- YOUR INSTRUCTIONS:
Extract each line of the records below that contains the word "Click".

* * * * * * * * *

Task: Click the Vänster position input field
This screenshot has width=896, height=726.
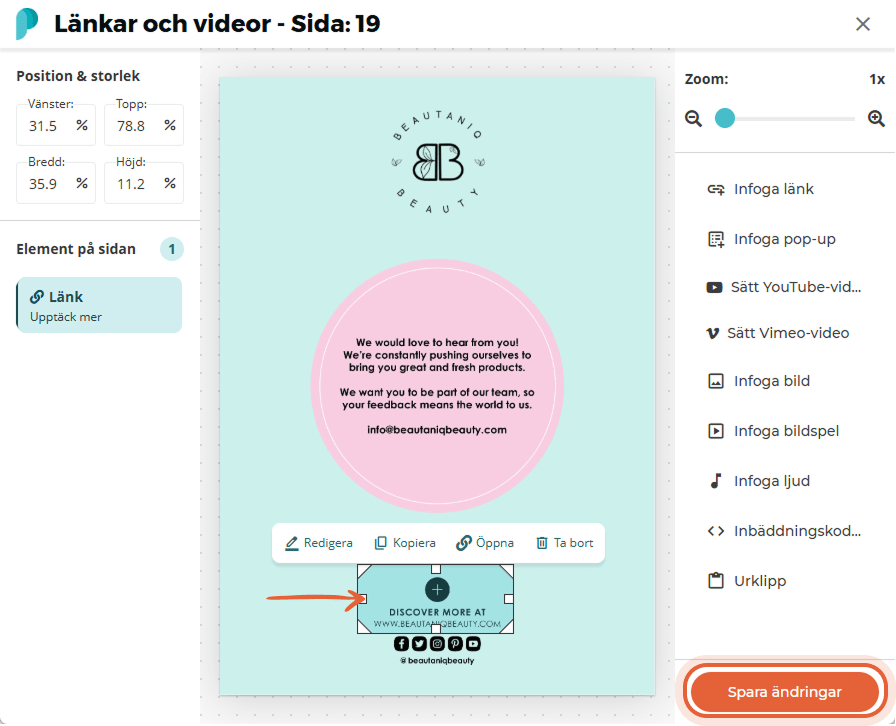Action: 56,125
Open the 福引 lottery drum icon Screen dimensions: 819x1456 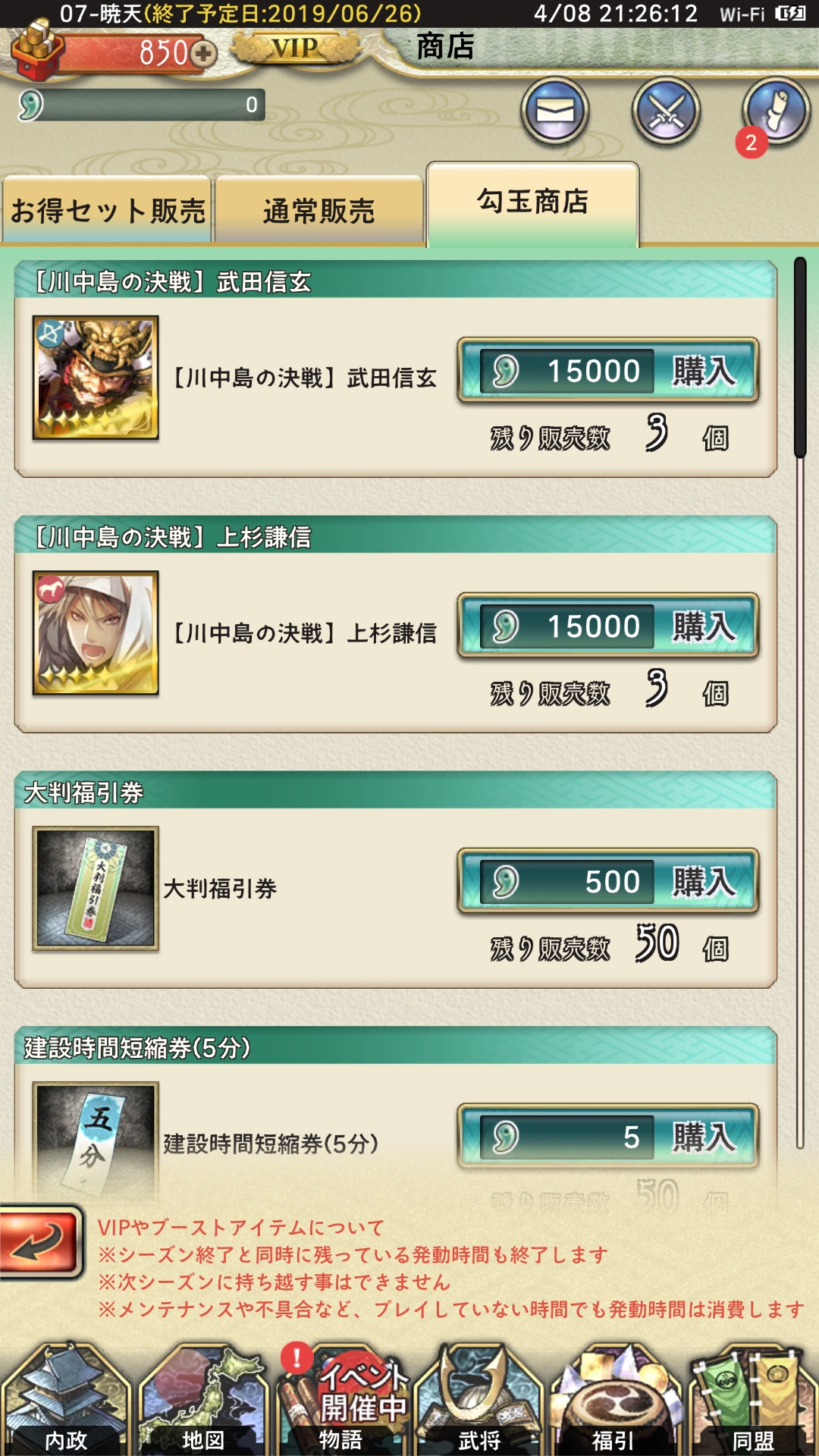coord(614,1398)
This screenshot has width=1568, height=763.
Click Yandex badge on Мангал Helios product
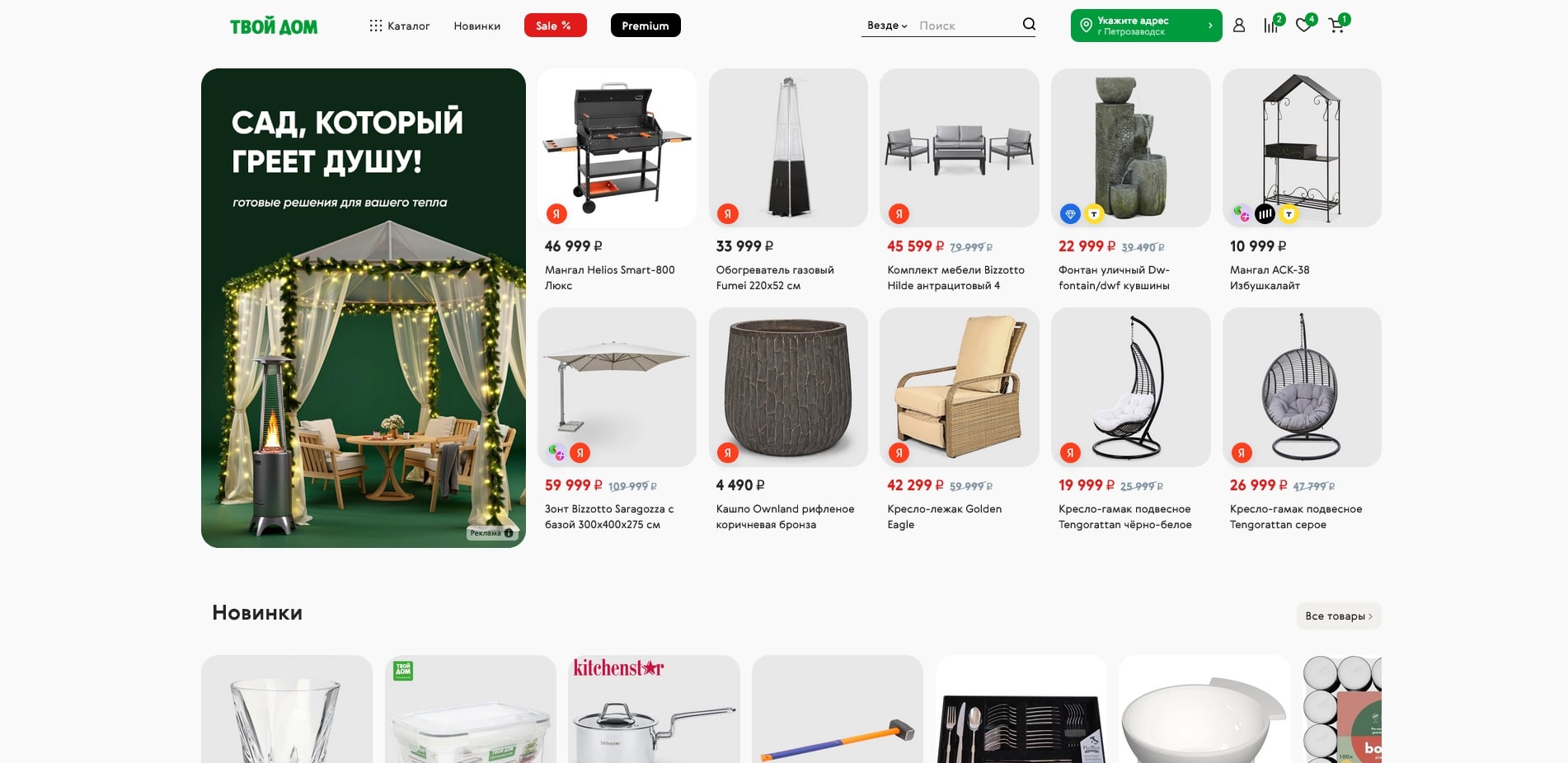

* * * * * * * * *

- EXPECTED OUTPUT:
Task: Click the Vänster position input field
Click Yandex badge on Мангал Helios product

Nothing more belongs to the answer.